# Description
* DataLoad: loads individual raw train/test tables
* Preprocessing: all table preprocessing, final merge, returns train/test_dataset
* Train: loads train/test_dataset, trains model, train_test_split, data, evaluates using f1-score, returns model
* Predict: loads model, train_dataset and test_dataset, compares fills missing columns with zeros, .predict, returns predictions_array
* Submit: loads predictions_array, generates submission_df, saves to csv in submissions folder
* Pipeline: Wrapper for whole process

## Imports

In [1]:
import pandas as pd
import numpy as np
from sklearn.ensemble import RandomForestClassifier
from sklearn.datasets import make_classification
from sklearn.model_selection import train_test_split
from sklearn.metrics import accuracy_score, f1_score
from datetime import datetime

In [2]:
TODAY = datetime.today().strftime('%Y-%m-%d')
TARGET = 'upgrade'
ID = 'line_id'
ROOT_PATH = 's3://tf-trachack-notebooks/'+'9417-brhuang-unsw'+'/jupyter/jovyan/'
DATA_PATH = 's3://tf-trachack-data/212/'
SUBMISSION_PATH = ROOT_PATH+f"submission/{TODAY}.csv"

## DataLoad Class

In [3]:
class DataLoad:
    def get_upgrades(training:bool) -> pd.DataFrame:
        training_string = "dev" if training else "eval"
        return pd.read_csv(DATA_PATH+f"data/{training_string}/upgrades.csv")

    def get_customer_info(training:bool) -> pd.DataFrame:
        training_string = "dev" if training else "eval"
        return pd.read_csv(DATA_PATH+f"data/{training_string}/customer_info.csv")

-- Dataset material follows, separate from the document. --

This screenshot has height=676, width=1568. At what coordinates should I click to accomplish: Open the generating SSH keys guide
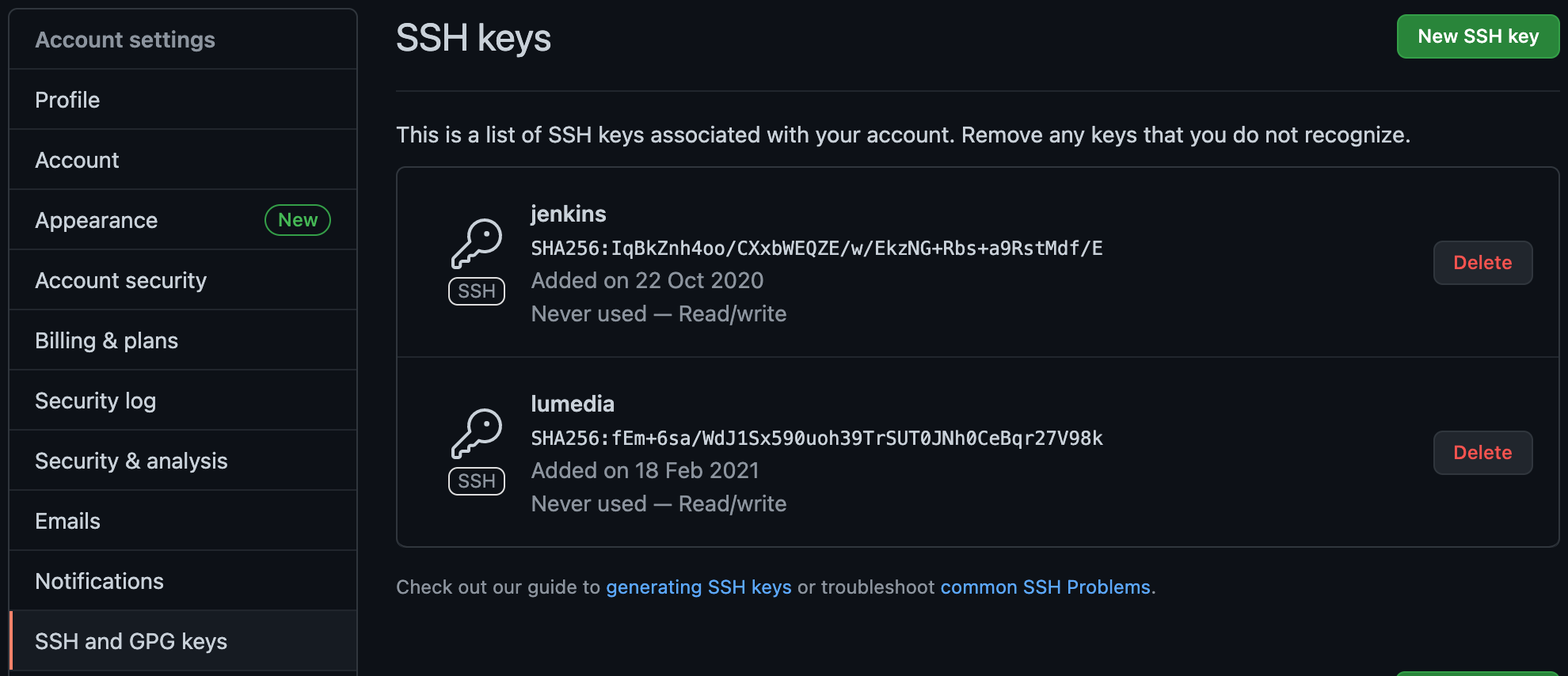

    def get_redemptions(training:bool) -> pd.DataFrame:
        training_string = "dev" if training else "eval"
        return pd.read_csv(DATA_PATH+f"data/{training_string}/redemptions.csv")
    
    def get_deactivations(training:bool) -> pd.DataFrame:
        training_string = "dev" if training else "eval"
        return pd.read_csv(DATA_PATH+f"data/{training_string}/deactivations.csv")
    
    def get_reactivations(training:bool) -> pd.DataFrame:
        training_string = "dev" if training else "eval"
        return pd.read_csv(DATA_PATH+f"data/{training_string}/reactivations.csv")
    
    def get_suspensions(training:bool) -> pd.DataFrame:
        training_string = "dev" if training else "eval"
        return pd.read_csv(DATA_PATH+f"data/{training_string}/suspensions.csv")
    
    def get_phone_info(training:bool) -> pd.DataFrame:
        training_string = "dev" if training else "eval"
        return pd.read_csv(DATA_PATH+f"data/{training_string}/phone_info.csv")

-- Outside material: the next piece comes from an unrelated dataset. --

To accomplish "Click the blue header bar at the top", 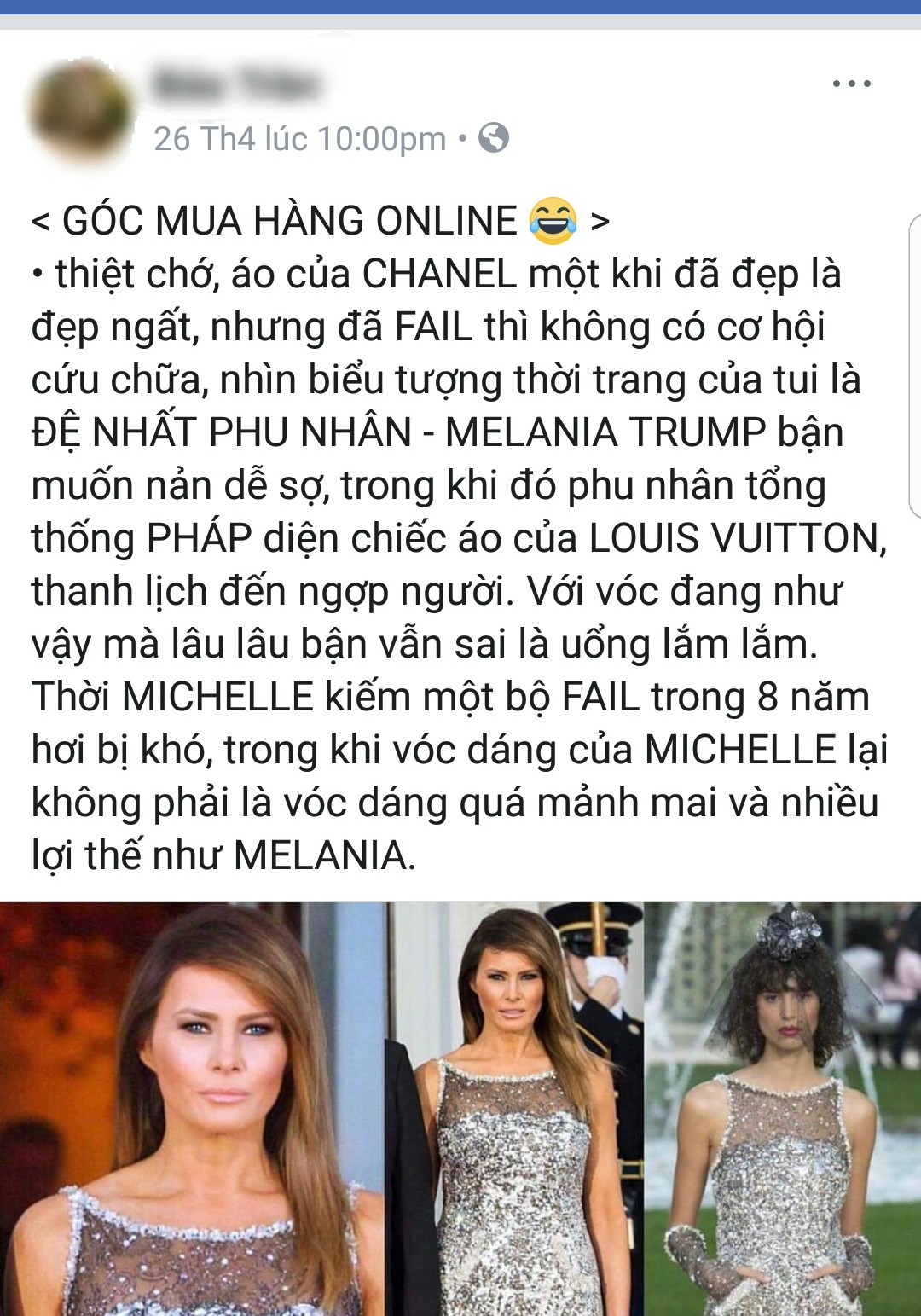I will (460, 7).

    def get_network_usage_domestic(training:bool) -> pd.DataFrame:
        training_string = "dev" if training else "eval"
        return pd.read_csv(DATA_PATH+f"data/{training_string}/network_usage_domestic.csv")
        
    def get_lrp_points(training:bool) -> pd.DataFrame:
        training_string = "dev" if training else "eval"
        return pd.read_csv(DATA_PATH+f"data/{training_string}/lrp_points.csv")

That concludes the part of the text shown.